This article was originally published on USA Today, on May 27, 2015.
Used-car buyers looking for bargains can find them as long as they stick to smaller cars and minivans, and avoid SUVs and pickups, a new report says.
In the first quarter, subcompacts were selling for 2.8% less than they did a year ago. Entry-level sports had a 2.1% reduction, compact cars and minivans were down 2% and midsize cars were off 1.6%, the analysis of the used-car market by Edmunds.com finds.
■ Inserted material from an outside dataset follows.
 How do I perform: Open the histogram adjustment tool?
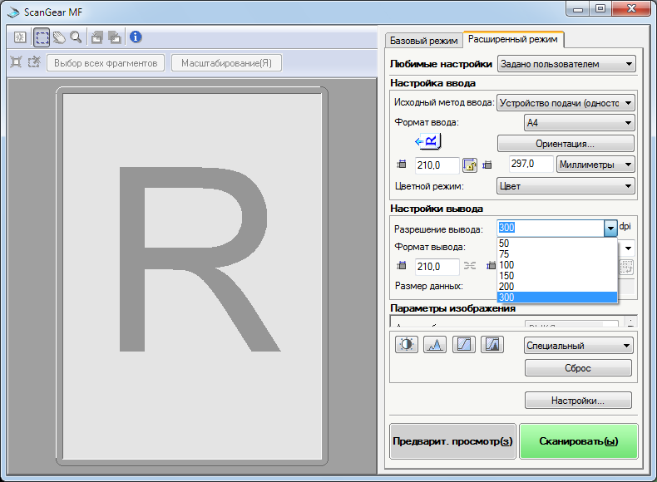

Among individual models, some of the reductions have hit double digits. A small, fun Fiat 500 in near-new condition was going for 12.5% less on average during the quarter than the year before. Even the Toyota Prius C — one of the Prius “family” that became synonymous for hybrids — saw prices that were 10.1% lower.
The bargains stand in contrast to average used-car prices, which increased 7.1% to a record $18,088 per vehicle. The study looked at used cars less than five years old.
Edmunds.com analyst Jessica Caldwell says the softening of smaller used-car prices reflects a surge in leases for small and midsize cars over the past few years. When the lease terms end, many of those smaller models end up in the used-car pool.
“There’s no sign that this surge in leasing will slow down any time soon,” Caldwell says, “so shoppers can continue to expect prices of these cars to stay relatively low as they continue to flood the secondhand market in the coming months and years.”
The big demand has been for trucks. Used pickup prices were up 10% in the quarter, and SUVs saw a 8.7% boost. Prices were already strong on trucks because of the resurgent economy and comeback of construction, and now they’re being helped along by lower gas prices.
In short, the time to buy a used car is now.